Easter Sunday
March 31, 2013
Luke 24: 1-12 and 1 Corinthians 15: 19-26
Welcome! Welcome to Spring! Welcome to the empty tomb! Welcome to the blessed chance of resurrection. “Why do you look for the living among the dead?” ask those astonishing presences who scare the daylights out of those faithful women They have just come to do their final sorrowful duty to this One whom they had loved and sponsored and followed and trusted to save them and their country.
Anyone who has ever grieved the end of all their hope and joy can begin to imagine the burden these women bear. The last few days have rehearsed for us once again the mystery of why and how God’s love for us is demonstrated in events that rip open our hearts. We have seen Jesus say goodbye to his friends, tenderly washing their feet, and turning the remembrance of God’s salvation from slavery into a feast of celebration of the freedom from sin and fear. They don’t know yet how the night will turn from one that seems sad to one of horror. Jesus will be snatched from them, and their hope for all that he promised will be turned upside down as he is interrogated, brought to trial, and killed in the most horrendous and humiliated death. We listened to the story Friday night, and I was slammed up against all the the events in my life that have robbed me of hope and made me wonder where God was and how these things could possibly be happening to me.
All the conversations I’ve had in the last few weeks have been about death and grief and about dashed hopes and echoed those questions, “How could God…..?” “How will I ever…..?” “What CAN I count on?”
And I realize I have been holding my breath, waiting for the message of Easter to shine a light through the despair that seems to surround us. Maybe you came here this morning hoping for some light, too. Or maybe you just came because you just do for Easter, even if you don’t really believe that it makes much difference, one way or the other.
“Remember how he told you..that the Son of Man must be handed over….and crucified, and on the third day rise again?” The dazzling men tell the women. Then it begins to make sense to them, but when they go off to tell the other disciples, they are thought to be nuts. The Greek word is leros, the one translated “an idle tale.” We get our word delirious from it. No one in this story says, “Oh, yeah. (head slap) I remember what Jesus said. Oh, sure.” Resurrection, new life from old is not the way we think of things. And yet God always brings new life from death. Have you lost the person who meant the most to you in the world? Have you lost the relationship that grounded you? Have you suffered the imagined losses as you see parents grieve the tragic loss of their babies? Have you faced the reality of your own mortality? We don’t say (head slap), “Oh, yeah, God works through death and resurrection! I get it!” We grieve. We are stripped down to our most vulnerable, naked selves. And God gets it.
God totally get vulnerability. Jesus’s life begins as the most vulnerable, a human infant, homeless, a persecuted refugee, the cause of fear so vicious that all the babies in Bethlehem are murdered. His whole life was lived on the road, dependent on strangers and supporters as he taught. His teaching of God’s word was such a threat to the religious authorities of his day that they constantly hounded him, determined from the very beginning to silence him and his influence. In Jesus’ life, God experienced every vulnerability and injustice ever experienced by humans. In the final brutality inflicted on Jesus, God experienced the loss of an only child, ripped from his heart.

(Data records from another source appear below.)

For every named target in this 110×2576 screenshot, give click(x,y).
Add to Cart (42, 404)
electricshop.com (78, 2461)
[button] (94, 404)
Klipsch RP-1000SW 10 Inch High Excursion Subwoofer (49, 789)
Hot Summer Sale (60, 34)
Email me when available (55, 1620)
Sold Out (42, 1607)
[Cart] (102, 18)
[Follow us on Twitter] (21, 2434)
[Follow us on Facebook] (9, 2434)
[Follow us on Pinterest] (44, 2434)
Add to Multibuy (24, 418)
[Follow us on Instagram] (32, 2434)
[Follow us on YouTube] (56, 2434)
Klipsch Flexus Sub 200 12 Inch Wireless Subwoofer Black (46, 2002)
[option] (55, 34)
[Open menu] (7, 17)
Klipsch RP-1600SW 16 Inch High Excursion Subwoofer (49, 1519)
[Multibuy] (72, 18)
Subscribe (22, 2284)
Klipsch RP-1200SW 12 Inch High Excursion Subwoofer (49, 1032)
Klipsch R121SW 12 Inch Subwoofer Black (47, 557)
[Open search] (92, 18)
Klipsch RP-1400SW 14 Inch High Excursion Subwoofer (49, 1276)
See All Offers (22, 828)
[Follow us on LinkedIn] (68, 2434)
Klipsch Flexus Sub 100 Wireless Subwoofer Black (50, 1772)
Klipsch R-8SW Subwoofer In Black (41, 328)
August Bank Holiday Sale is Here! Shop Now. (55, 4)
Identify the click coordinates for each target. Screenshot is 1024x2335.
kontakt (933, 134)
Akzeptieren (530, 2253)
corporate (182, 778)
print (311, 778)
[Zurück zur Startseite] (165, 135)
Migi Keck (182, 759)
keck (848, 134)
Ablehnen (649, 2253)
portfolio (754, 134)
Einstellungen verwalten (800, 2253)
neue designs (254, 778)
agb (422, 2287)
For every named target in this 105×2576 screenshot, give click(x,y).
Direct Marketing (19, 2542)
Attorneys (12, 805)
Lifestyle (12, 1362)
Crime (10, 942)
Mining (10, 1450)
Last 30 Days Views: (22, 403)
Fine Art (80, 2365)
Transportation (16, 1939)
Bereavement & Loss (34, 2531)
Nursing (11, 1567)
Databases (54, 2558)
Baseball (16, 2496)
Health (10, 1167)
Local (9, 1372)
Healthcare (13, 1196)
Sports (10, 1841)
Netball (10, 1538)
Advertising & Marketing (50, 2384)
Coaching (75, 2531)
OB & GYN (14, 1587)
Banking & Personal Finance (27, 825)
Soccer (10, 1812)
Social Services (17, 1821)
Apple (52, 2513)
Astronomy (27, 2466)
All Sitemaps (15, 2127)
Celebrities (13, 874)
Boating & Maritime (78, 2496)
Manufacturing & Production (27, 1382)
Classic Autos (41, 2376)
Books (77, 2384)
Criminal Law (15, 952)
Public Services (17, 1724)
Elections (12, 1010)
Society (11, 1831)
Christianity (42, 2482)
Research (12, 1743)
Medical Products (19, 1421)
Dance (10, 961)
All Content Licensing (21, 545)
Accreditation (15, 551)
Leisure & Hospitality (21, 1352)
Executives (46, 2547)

The story of Easter is once and for all time the answer to such vulnerability and injustice, because Jesus is the first fruits of God’s love for all humanity. That means that the power of God’s love that raised Jesus from death is the power of love that surrounds us and brings us beyond the power of death to write the end of our story. The promise offered to us in that Baby of Bethlehem is sealed in the resurrection of Jesus. We, too, will rise, just as Jesus rose. Certainly in the next life, we will rise with Jesus, but in this life, too, we become new through every exchange with loss, with every new beginning. In our tender newness, we remember that all our loves and joys and every breath is a gift. God’s love completes us, cleanses us of our failures and shortcomings and welcomes us, just as we are. We are not required to be or do anything to be lifted by that love and given the freedom to live out of it. The new life we share gives us eyes to see others through the love that has been offered to us. And that love is the power that makes it possible to be loving. If Christ is the first fruit of God’s love and new creation, then we are the fruit of it as well.
Whatever burden you brought with you today, you are invited to leave in that empty tomb, and to rise with Jesus into the new life that awaits you. Whatever joy you came to celebrate, you are invited to lift to heaven with gratitude. Welcome to your new life in Christ. Welcome to Easter. Christ is risen! Alleluia!
Now I pray that through God’s glorious riches you may be strengthened with power through the Holy Spirit in your inner being so that Christ may dwell in your hearts through faith. Amen.